Crowds of Palestinian youths went on the rampage in east Jerusalem today as a sudden burst of violence clouded fragile peace efforts.
The Palestinian president signalled he may back away from threats to walk away from the negotiations next week if Israeli Prime Minister Benjamin Netanyahu proceeds with plans to resume settlement construction in the West Bank.
“I cannot say I will leave the negotiations, but it’s very difficult for me to resume talks if Prime Minister Netanyahu declares that he will continue his (settlement) activity in the West Bank and Jerusalem,” Palestinian leader Mahmoud Abbas said in an address to US Jewish leaders in New York.
The violence was a vivid illustration of how sensitive the situation in east Jerusalem can be. The competing Israeli and Palestinian claims to the area, home to key Jewish, Muslim and Christian holy sites, have frequently escalated into clashes and intense fighting.
Today’s clashes erupted in the Silwan neighbourhood shortly after a 32-year-old Palestinian man was killed by a private Israeli security guard watching over Jewish families in the area.
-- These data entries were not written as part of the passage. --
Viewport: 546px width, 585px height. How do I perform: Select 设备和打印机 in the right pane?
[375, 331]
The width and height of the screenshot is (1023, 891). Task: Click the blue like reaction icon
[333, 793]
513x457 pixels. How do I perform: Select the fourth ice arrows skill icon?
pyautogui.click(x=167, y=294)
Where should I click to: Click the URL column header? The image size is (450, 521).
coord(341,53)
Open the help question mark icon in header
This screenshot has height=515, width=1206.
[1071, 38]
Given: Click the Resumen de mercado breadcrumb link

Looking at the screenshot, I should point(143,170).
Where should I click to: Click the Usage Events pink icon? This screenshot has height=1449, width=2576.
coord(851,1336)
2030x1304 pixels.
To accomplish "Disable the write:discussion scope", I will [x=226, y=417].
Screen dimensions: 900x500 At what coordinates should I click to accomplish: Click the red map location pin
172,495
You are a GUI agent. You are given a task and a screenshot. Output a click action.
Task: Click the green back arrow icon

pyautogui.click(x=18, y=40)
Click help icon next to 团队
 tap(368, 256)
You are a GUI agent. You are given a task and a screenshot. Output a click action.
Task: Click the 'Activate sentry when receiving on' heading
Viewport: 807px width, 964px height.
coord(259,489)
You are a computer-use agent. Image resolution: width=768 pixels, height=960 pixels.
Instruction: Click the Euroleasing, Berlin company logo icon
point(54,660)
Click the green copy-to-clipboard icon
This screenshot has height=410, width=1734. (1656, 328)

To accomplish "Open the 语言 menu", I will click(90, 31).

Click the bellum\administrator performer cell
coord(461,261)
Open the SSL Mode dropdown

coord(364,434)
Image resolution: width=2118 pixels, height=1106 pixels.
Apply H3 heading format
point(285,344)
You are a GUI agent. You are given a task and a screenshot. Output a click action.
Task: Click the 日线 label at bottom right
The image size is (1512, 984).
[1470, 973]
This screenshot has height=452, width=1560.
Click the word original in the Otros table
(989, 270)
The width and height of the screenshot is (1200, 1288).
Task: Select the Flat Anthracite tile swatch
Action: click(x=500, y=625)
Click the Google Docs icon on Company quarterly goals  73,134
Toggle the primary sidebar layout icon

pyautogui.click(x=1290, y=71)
About 70 ultranationalist Jewish families live in Silwan, amid some 50,000 Palestinian residents.
After the shooting, rioting spread throughout Silwan and to the nearby walled Old City. During the man’s funeral procession, hundreds of protesters set tyres on fire and smashed the windows of several buses .
At one point, Israeli riot police stormed the hilltop compound known to Jews as the Temple Mount and to Muslims as the Noble Sanctuary. The site is the most explosive in the Israeli-Palestinian conflict, and in the past, even seemingly minor incidents have ignited clashes and protests throughout the region.
Police spokesman Micky Rosenfeld said police moved into the compound after stone throwers attacked Jewish worshippers at the adjacent Western Wall, the holiest prayer site for Jews.
He said the stone throwers fled into the Al Aqsa Mosque, Islam’s third holiest site, and after a standoff for several minutes, riot forces pulled back without further incident.
In other unrest, Palestinian crowds overturned three cars with passengers inside, in one case dragging a man out of his vehicle and stabbing him. Five buses had their windows smashed out, in one case forcing passengers to get off and flee, and a paramilitary police jeep was set on fire and destroyed.
Wearing shirts over their faces, protesters hurled chunks of concrete and rocks at police. Black-clad forces with riot shields responded with tear gas, sending acrid smoke over the neighbourhood.
A total of 10 Israelis were wounded, including the stabbing victim who was seriously hurt, police said. Palestinian medics said 14 people were lightly hurt. By early evening, the situation had calmed.
Some 50 leaders of Jewish American organisations as well as former diplomats and policymakers attended last night’s meeting with Abbas, who is in New York for the General Assembly of the United Nations. The two-hour gathering was sponsored by the S Daniel Abraham Centre for Middle East Peace.
While Palestinians have traditionally viewed American Jews with suspicion, Abbas has decided instead to court Jewish leaders, believing they can play a positive role in peace efforts.
Throughout his two-hour meeting, Abbas struck a conciliatory tone as he answered questions. On several occasions, he referred to Netanyahu as his “partner” in the quest for peace.
“Is there a more significant and more precious goal than achieving peace?” he said. “We believe that our children and grandchildren deserve a better future for peace, prosperity, dignity and security.”
The US, along with the European Union, has urged Israel to extend its settlement slowdown – a move that Netanyahu is resisting because of heavy pressure within his hard-line governing coalition, which is dominated by pro-settler lawmakers.
At the same time, Washington is pressuring Abbas not to quit the talks just weeks after they got under way at a White House summit.
The settlement issue is one of the thorniest in the peace talks. Some 300,000 Israelis live in settlements dotting the West Bank, in addition to 180,000 Israelis living in Jewish neighbourhoods built in east Jerusalem.